Ulcerative colitis (UC) carries an increased risk of colorectal carcinoma (CRC) through the inflammation-dysplasia-carcinoma sequence. Recently, several nonconventional dysplastic subtypes have been recognized, often lacking classical features and posing diagnostic challenges. This retrospective study evaluated dysplasia frequency and patterns in UC patients using archival colonoscopic biopsy specimens from the Pathology Laboratory at Ain Shams University Hospitals between 2020 and 2024. A total of 694 patients with histologically confirmed UC were included. For each patient, 1 representative colonoscopic biopsy was evaluated: the most recent biopsy from the most distal colonic site when multiple biopsies were available. This specimen was reviewed histologically, regardless of whether dysplasia had previously or concurrently been diagnosed at another site.

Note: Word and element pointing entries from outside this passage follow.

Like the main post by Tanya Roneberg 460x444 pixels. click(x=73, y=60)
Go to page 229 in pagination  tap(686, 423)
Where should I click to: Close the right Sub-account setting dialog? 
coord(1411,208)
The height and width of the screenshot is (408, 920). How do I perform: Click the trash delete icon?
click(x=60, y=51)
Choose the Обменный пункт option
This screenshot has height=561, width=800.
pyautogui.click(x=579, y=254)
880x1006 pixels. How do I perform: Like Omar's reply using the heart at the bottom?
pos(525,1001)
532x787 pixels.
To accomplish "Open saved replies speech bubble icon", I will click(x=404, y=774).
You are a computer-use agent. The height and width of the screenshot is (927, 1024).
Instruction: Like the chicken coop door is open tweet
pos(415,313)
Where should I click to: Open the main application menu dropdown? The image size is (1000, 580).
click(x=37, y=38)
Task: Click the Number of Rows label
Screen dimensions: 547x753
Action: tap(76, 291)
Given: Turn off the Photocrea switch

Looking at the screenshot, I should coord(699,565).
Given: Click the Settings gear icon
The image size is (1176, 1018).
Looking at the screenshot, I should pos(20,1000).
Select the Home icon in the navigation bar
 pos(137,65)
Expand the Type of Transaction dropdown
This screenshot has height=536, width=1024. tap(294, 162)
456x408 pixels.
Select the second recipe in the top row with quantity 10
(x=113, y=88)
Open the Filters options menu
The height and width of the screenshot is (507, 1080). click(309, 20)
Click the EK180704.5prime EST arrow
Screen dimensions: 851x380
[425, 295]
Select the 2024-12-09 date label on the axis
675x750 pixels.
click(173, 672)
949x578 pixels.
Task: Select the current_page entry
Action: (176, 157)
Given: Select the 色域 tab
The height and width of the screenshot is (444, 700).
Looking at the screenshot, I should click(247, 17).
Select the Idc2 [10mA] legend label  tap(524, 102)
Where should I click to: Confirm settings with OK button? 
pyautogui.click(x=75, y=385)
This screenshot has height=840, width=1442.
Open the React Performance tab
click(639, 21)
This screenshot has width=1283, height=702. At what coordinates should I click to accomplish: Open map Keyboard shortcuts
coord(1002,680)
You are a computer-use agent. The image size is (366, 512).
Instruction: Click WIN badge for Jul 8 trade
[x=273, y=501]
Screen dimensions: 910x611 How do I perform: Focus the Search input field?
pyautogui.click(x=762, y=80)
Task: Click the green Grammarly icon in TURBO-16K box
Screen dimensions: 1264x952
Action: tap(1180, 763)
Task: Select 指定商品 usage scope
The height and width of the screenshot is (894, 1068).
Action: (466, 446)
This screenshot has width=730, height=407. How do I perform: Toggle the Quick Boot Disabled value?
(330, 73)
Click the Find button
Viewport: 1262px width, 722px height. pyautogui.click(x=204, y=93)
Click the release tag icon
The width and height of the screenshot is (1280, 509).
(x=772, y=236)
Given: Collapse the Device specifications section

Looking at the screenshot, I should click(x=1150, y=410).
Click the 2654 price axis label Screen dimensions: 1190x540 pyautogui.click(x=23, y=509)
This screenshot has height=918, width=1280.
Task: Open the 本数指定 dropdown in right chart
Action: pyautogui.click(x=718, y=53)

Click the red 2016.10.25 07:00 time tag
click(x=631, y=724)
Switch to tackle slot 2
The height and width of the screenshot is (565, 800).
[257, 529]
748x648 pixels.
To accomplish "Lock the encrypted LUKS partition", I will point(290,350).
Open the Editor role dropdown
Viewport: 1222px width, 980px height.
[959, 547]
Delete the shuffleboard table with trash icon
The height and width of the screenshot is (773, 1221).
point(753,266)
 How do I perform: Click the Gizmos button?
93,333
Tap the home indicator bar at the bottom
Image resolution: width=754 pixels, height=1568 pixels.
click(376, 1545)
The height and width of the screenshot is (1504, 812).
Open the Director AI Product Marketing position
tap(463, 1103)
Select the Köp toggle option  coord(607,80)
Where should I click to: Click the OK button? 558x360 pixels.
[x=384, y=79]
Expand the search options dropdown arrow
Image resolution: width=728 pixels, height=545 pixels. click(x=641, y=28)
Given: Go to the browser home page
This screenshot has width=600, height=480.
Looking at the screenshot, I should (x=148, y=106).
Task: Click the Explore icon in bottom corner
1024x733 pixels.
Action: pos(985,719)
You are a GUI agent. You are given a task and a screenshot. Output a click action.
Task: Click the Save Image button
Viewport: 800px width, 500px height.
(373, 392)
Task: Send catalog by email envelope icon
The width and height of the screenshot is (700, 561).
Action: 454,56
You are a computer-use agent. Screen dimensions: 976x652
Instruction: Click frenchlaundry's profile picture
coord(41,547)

Based on this standardized approach, 203 of the 694 patients (29.3%) were found to have dysplasia, including 88 patients (43.3%) with conventional dysplasia and 115 patients (56.7%) with nonconventional dysplasia. The most common nonconventional subtype was dysplasia with increased Paneth cell differentiation (48.7%), followed by hypermucinous dysplasia (19.1%), crypt cell dysplasia (18.3%), goblet cell-deficient dysplasia (11.3%), and serrated dysplasia variants (2.6%). Over 87% of nonconventional dysplastic lesions presented endoscopically with flat/invisible appearance; however, serrated dysplasia subtypes represented an exception, as all serrated lesions in our cohort were polypoid. Patients with nonconventional dysplasia were significantly younger (median 29.5 vs. 35 years for conventional dysplasia, P=0.015). Nonconventional dysplasia is frequent in UC, and often presents endoscopically with flat/invisible appearance. Pathologists should recognize and report these subtypes to improve surveillance accuracy.